Redirect the client to a signed URL that allows them to download the file from Google Cloud Storage directly. This is more efficient, since generating the signed URL doesn’t require a Google API call and Google Cloud Storage itself then serves the file. However, it inserts a redirect into the protocol flow, which may confuse some HiPS clients, and it means that the URL a user would see in a web browser is a long, opaque blob with the Google signature attached.
Either approach would work, but since the goal of the initial implementation was expediency for testing, the second option raised more unknown factors, and we expect to replace it with an approach using Google Cloud Storage directly, we chose the first option as the simplest approach.
We implemented this approach via a small, generic static file web server backed by Google Cloud Storage called crawlspace.
Here is what this architecture looks like in diagram form.
crawlspace tells clients (via the Cache-Control
header) that all files can be cached for up to an hour.
This is relatively short for testing purposes.
We will likely increase that for the eventual DP0.2 service, since we expect HiPS files to be static once generated.
crawlspace attempts to support browser caching by passing through the Last-Modified
and ETag
headers from the underlying Google Cloud Storage blob metadata, and implementing support for If-None-Match
to validate the cache after the object lifetime has expired.
8 Top-level web page¶
It’s conventional to provide an HTML page at the top level of a HiPS data set that summarizes, in a human-friendly way, information about that HiPS data set.
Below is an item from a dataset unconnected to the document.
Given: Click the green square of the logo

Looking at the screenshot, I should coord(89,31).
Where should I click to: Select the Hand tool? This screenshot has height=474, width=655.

For HiPS image data sets, often that HTML page also embeds a JavaScript HiPS image browser such as Aladin Lite.
For the initial DP0.2 release, we will not generate a top-level index.html
page.
The expected initial use of HiPS is as context images for catalog and FITS image queries in the Science Platform Portal, rather than direct use via a HiPS browser.
We expect to revisit this in future development, possibly by linking to or embedding the Science Platform Portal configured to browse the HiPS data set.
9 References¶
- crawlspace
The crawlspace static file web service backed by Google Cloud Storage.
- DMTN-193
General overview and discussion of web security concerns for the Rubin Science Platform.
- IVOA HIPS 1.0
The current standard for the HiPS protocol, dated May 19th, 2017.
- Securing static GCS web site
Google tutorial on how to secure a static web site using Cloud Run to manage the login flow.
- SQR-051
Proposed design for improving web security of the Rubin Science Platform. Relevant to this document, it advocates for using separate domains for separate aspects or services of the Science Platform for better trust isolation.